### Saved data entries

----------------

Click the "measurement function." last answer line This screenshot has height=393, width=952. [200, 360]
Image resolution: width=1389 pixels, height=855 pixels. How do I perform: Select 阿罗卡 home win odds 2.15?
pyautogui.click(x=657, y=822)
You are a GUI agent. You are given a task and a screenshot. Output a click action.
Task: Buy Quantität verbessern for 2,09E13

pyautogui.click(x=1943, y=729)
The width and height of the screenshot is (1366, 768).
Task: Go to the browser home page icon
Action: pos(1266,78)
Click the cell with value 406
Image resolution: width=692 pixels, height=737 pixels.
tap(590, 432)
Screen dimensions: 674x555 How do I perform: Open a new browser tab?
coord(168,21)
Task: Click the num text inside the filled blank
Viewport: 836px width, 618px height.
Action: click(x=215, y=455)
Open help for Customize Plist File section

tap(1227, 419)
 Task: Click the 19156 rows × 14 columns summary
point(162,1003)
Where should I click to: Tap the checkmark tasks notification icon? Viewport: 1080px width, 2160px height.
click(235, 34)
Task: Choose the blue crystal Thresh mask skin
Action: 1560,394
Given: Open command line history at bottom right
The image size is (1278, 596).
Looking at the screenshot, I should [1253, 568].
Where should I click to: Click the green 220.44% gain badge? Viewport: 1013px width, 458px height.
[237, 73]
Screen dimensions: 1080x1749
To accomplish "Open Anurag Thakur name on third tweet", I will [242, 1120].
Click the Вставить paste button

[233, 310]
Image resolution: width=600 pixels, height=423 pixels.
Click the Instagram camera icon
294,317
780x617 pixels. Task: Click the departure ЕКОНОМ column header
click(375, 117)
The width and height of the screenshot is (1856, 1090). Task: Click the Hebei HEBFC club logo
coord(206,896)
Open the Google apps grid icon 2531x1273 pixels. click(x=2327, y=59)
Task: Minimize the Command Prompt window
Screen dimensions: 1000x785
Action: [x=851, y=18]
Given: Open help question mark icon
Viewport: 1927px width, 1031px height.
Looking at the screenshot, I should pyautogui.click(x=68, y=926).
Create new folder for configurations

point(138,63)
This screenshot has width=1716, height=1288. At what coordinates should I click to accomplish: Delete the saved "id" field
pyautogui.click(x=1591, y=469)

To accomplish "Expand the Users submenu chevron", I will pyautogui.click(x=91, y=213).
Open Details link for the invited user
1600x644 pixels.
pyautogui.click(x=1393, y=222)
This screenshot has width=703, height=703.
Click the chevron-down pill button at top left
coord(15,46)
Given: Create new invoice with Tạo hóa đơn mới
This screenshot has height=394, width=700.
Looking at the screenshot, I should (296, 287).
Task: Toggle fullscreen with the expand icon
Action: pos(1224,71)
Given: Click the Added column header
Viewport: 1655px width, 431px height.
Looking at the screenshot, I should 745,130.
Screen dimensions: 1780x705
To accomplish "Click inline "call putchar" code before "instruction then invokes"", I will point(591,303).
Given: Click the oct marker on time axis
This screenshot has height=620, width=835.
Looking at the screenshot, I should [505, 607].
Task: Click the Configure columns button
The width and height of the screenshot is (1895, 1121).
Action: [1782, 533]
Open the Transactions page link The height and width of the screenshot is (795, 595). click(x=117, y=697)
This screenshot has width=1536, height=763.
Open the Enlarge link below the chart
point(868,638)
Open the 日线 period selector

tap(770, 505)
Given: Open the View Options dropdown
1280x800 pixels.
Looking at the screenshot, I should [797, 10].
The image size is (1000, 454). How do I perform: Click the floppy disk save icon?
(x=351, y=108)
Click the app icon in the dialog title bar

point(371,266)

----------------

### Exercise instructions
The required output is every line above from the one with "Where should I click to: Tap" down to the one with "Screen dimensions: 1080x1749", restated word for word, ends included.

### Task solution
Where should I click to: Tap the checkmark tasks notification icon? Viewport: 1080px width, 2160px height.
click(235, 34)
Task: Choose the blue crystal Thresh mask skin
Action: 1560,394
Given: Open command line history at bottom right
The image size is (1278, 596).
Looking at the screenshot, I should [1253, 568].
Where should I click to: Click the green 220.44% gain badge? Viewport: 1013px width, 458px height.
[237, 73]
Screen dimensions: 1080x1749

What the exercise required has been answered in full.